S : Bien sûr. Et d'ailleurs, il y a eu plein de choix professionnels que j’ai fait, quand j’étais dans le commerce, qui étaient des choix totalement guidés, intuitifs et qui ont fait que je réussisse. De toute façon à chaque fois que j’écoute mon intuition ou que j’ose dire ma connexion à Dieu, ça ne peut que marcher. Et quand cela coince, c’est parce que soit, je ne l’écoute pas totalement, soit je me remets dans mes peurs, je me « désaligne ». Dès que je suis alignée et que je dis un grand "OUI" à la vie, ça marche.


Donc je me suis beaucoup servi de ça au début dans mon travail, mais de façon caché. Car dans le monde de l’entreprise on n’arrive pas le matin en disant à ses équipes : « bon, mes guides m’ont parlé, donc en stratégie marketing on va faire ça … ». Cela n’existait pas. Alors que maintenant je m’en sers tous les jours dans mon entreprise. (Rires)
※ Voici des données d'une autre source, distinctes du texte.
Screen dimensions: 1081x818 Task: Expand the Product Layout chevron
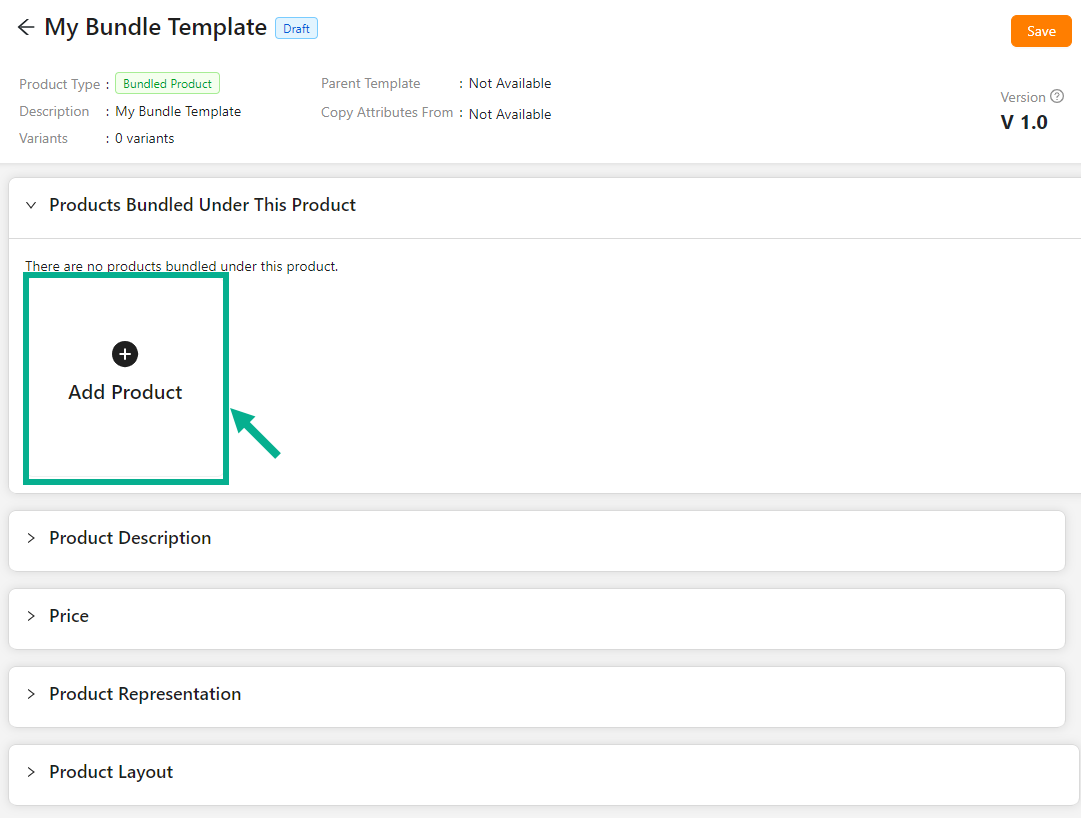click(31, 772)
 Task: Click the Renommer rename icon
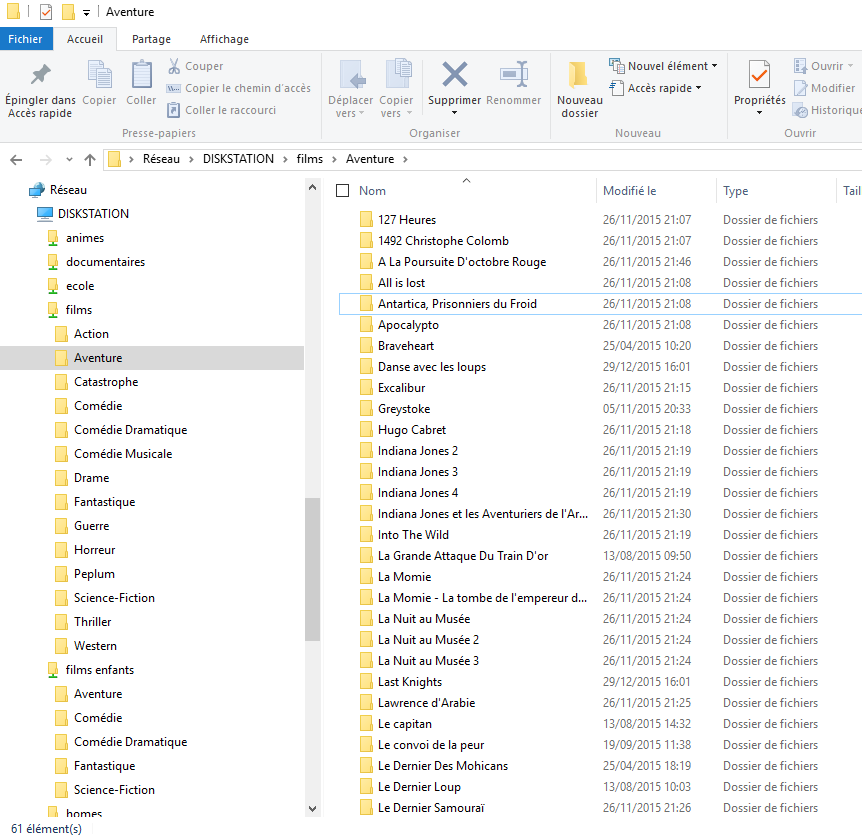tap(513, 75)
V : Et c’était naturel pour vous la présence de vos Guides ?


S : Vous savez à l’époque le monde de l’ésotérisme était très très mal vu. Et moi, j’en avais peur aussi. Alors la première fois que j’ai eu une apparition de Jésus Sananda, je n’ai pas rigolé. J’ai eu peur et j’avais l’impression de devenir folle. J’ai été élevé dans la religion catholique et petite j’adorais aller à l’église parce que je parlais à Jésus. J’étais avec lui. Et aujourd’hui je me rends compte que c’est un de mes plus fidèles compagnon (rires). Donc totalement naturel maintenant.



V : Au moment de votre lancement en 2018, êtes-vous toujours en poste ?


S : J’étais à mon compte et je travaillais toujours dans mon cabinet d’hypnothérapeute. J’accompagnais les dirigeants d’entreprises pour les aider à s’aligner dans leur business, mais je m’ennuyais. J’aime m’amuser, comme en ce moment, ce que je vis avec tous mes projets me plait, m’amuse. Et quand ce que l’on fait nous amuse tout ce qui en découle marche.

Et en parallèle la chaine YouTube se créé et à ce moment-là, je ne pense absolument pas à en vivre, c’est un loisir. Et quand je tire les cartes pour la première fois, c’est pitoyable ! (rires) J’ai peur, ma voix n’est pas posée, je ne sais pas … Je lis le livret des cartes que je tire (à ne pas faire) …Et au bout de 3 vidéos, j’ose enfin dire ce que je ressens sans le support du livret ou peu. Puis après les personnes me sollicitent pour des consultations, au début je dis non, je ne suis pas voyante, puis finalement il suffit d'en commencer un..


V : Et presque trois ans plus tard, avoir faire ce pas de rendre visible votre monde « caché » et récolter une notoriété, ce n’est pas rien ?


S : Ah non clairement ! Mais on ne le sait pas au début. En septembre 2018 quand nous lançons la chaîne YouTube, nous avons 50 abonnés. J’étais loin d’imaginer que j’en serais là aujourd’hui avec plus de 27200 abonnés. Et heureusement que l’on ne sait pas tout, car je ne l’aurais peut-être jamais fait. La première fois que je me suis rendue compte que j’avais de la notoriété, c’est lorsque l’on m’a reconnu dans la rue.


V : Comment vivez-vous cela ?


S : De la notoriété, je retiens surtout que nous avons une responsabilité dans ce que l’on dit. Je crois qu’à partir du moment où l’on veut être visible, où les gens nous écoutent, nous font confiance, on doit être extrêmement précis sur que l’on dit. Bien sûr, l’autre a la responsabilité de recevoir, mais nous, on ne peut dire n’importe quoi, n’importe comment. Par exemple, moi il y a des sujets sur lesquels je ne me prononce pas, parce que c’est trop impactant. Je ne donne pas d’avis médicaux, je ne suis pas médecin. Et puis c’est tellement facile de manipuler les foules, on voit ça malheureusement souvent.

Ce pourquoi je le rappelle, je dis toujours aux gens : « Ne me croyez pas sur parole, expérimentez ».